▸ The task
Extend the earnings call passage on commodity prices, gross operating margin and interest expense, picking up right after its last sentence.

▸ Document passage
※
At the same time, however, higher commodity prices will also increase the associated cost of sales as purchase costs rise. Therefore, an increase or decrease in revenues due to an increase or decrease in commodity prices may not generate a corollary increase or decrease in gross operating margin or in distributable cash flow, because cost of goods sold would also increase or decrease with commodity prices. This is why we believe gross operating margin is a better performance-based financial measure than isolating on either revenues or cost of goods sold, and why our earnings press release and this conference call focus on gross operating margin.
So, pardon me for preaching to the choir, to those investors and security analysts who follow us closely.
Now, interest expense increased $200 million in the quarter of 2013 from $187 million recorded in the second quarter of 2012. Our average debt balance for the second quarter of 2013 increased $2.4 billion from same quarter last year. Our weighted average cost of debt decreased to 5.4% at June 30 compared to 5.8% a year ago.
※
▸ Dataset extract
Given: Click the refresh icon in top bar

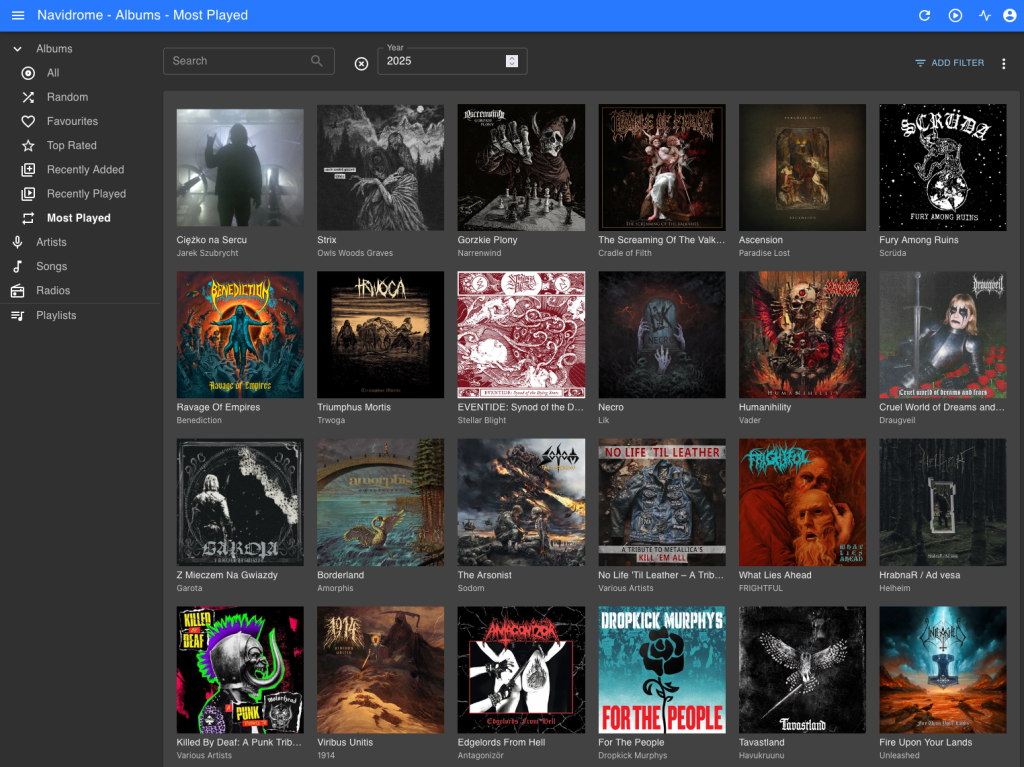Looking at the screenshot, I should click(x=925, y=15).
※
▸ Expected answer
The provision for income taxes increased to $20 million this quarter from $9 million for the second quarter of 2012, primarily due to recording a deferred tax expense and a related liability with respect to certain changes to the Texas margin tax that were enacted in June 2013.
Our capital spending was over $1 billion this quarter, including approximately $990 million spent on growth capital. We expect to invest an additional $2.4 billion in growth capital expenditures through the remainder of 2013. Total growth capital expenditures for 2013 are expected to be approximately $4.2 billion.
Sustaining capital expenditures were $75 million this quarter compared to $90 million for the second quarter of 2012. And they were $132 million through the first six months of this year compared to $180 million for the first six months of 2012. We still expect to spend approximately $350 million in sustaining capital expenditures this year, but we will have to hurry.
Adjusted EBITDA for the 12 months ended June 30 was $4.5 billion. Our consolidated leverage ratio of debt principal to adjusted EBITDA was 3.6 times for the 12 months ended June 30, 2013. And this adjusts debt for the 50% equity treatment of the hybrid securities.
The average life of our debt is 14 years, using the first call date for the hybrids; 18.5 years if you use final maturity. And, as I said, our effective average cost of debt is 5.4%.
We raised approximately $280 million through our ATM, distribution reinvestment plan and employee unit purchase plan programs in the second quarter, which includes $25 million invested by privately-held affiliates of Enterprise Products Company, through the dividend reinvestment plan or distribution reinvestment plan.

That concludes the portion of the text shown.